The effects of the thermal base of the present invention are as follows. 1) It has an excellent feeling of warmth. 2) Excellent usability. Especially light. 3) Excellent stability. In particular, the high-temperature separation stability of zeolite is good.

 ────────────────────────────────────────────────── ─── Continuing from the front page (72) Fumiaki Matsuzaki 2-2-1 Hayabuchi, Tsuzuki-ku, Yokohama-shi, Kanagawa Prefecture F-term (reference) in Shiseido Research Center (Shin-Yokohama) 4C083 AB282 AB352 AB441 AB442 AC111 AC121 AC122 AC131 AC432 AC472 AC532 AC841 AD041 AD042 AD111 AD112 AD152 AD172 AD201 AD211 AD221 AD662 BB13 CC02 DD41 EE01 EE05 EE11

Claims (7)

[Claims] 1. A thermal base comprising the following components: (1) Zeolite (2) Polyethylene glycol having a number average molecular weight of 4000 to 30,000 (3) Polyethylene glycol having a number average molecular weight of 300 to 600 2. A thermal base comprising the following components. (1) Anhydrous inorganic salt (2) Polyethylene glycol having a number average molecular weight of 4,000 to 30,000 (3) Polyethylene glycol having a number average molecular weight of 300 to 600 3. The thermal base according to claim 1, further comprising (4) a polyhydric alcohol. 4. The thermal base according to claim 1, wherein the zeolite has a pore size of 3 to 4 angstroms. 5. The thermal base according to claim 1, wherein the polyhydric alcohol is at least one compound selected from the following group.

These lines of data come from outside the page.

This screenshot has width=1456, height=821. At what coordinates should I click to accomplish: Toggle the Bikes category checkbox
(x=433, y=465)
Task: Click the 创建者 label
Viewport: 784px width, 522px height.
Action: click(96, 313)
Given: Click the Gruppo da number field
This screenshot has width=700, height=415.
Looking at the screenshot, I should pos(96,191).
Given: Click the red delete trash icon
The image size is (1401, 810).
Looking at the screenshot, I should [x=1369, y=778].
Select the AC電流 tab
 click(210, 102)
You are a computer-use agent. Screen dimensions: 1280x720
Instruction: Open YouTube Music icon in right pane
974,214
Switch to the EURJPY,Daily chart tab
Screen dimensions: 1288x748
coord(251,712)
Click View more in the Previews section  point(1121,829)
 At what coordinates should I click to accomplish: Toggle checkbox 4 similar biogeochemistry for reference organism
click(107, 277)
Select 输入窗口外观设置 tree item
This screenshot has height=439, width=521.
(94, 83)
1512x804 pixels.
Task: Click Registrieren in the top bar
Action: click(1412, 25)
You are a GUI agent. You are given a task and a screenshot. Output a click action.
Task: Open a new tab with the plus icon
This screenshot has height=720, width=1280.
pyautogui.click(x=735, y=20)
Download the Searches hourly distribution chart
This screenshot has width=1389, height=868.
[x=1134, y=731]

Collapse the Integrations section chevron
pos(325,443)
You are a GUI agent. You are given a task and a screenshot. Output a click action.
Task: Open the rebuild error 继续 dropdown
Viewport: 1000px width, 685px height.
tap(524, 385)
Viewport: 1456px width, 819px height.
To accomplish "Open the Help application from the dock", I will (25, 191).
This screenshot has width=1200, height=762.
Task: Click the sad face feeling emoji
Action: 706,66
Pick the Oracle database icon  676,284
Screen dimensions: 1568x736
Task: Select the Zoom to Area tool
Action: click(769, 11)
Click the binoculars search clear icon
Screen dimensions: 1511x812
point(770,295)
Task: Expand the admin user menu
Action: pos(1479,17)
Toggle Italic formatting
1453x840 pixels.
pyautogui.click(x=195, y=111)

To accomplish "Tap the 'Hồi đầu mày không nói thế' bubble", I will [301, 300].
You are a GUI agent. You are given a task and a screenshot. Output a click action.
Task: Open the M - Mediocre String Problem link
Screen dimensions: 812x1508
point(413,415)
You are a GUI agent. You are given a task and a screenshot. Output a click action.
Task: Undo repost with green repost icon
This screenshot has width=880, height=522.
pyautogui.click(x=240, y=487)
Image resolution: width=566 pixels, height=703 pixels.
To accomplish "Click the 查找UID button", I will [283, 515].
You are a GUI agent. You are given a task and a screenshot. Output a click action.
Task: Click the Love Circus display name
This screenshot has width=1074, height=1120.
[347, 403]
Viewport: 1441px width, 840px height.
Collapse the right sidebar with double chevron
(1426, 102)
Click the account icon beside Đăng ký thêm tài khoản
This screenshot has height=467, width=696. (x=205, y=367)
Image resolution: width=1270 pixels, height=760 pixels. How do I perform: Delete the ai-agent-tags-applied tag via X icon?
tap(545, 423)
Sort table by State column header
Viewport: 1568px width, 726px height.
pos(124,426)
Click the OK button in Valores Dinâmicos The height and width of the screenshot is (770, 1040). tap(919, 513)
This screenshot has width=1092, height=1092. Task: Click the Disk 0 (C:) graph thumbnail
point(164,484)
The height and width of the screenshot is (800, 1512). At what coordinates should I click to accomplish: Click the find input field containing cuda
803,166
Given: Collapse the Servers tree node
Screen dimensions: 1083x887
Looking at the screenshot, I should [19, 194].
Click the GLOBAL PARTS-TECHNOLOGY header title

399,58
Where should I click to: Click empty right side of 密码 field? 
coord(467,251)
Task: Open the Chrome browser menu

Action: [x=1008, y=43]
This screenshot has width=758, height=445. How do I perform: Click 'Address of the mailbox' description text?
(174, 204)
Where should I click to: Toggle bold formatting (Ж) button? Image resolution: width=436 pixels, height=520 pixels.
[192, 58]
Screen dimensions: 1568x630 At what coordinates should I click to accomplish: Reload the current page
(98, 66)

Glycerin, diglycerin, polyglycerin, 1,3-butylene glycol, dipropylene glycol, trimethylolethane, trimethylolpropane, erythritol, pentaerythritol, sorbitan, glucose, sorbitol, maltitol, sucrose, raffinose, and trehalose. 6. The method according to claim 1, further comprising (5) an oil component.
5. The thermal base according to 5. 7. The thermal base according to claim 1, which does not substantially contain a thickener comprising a water-soluble polymer or a clay mineral.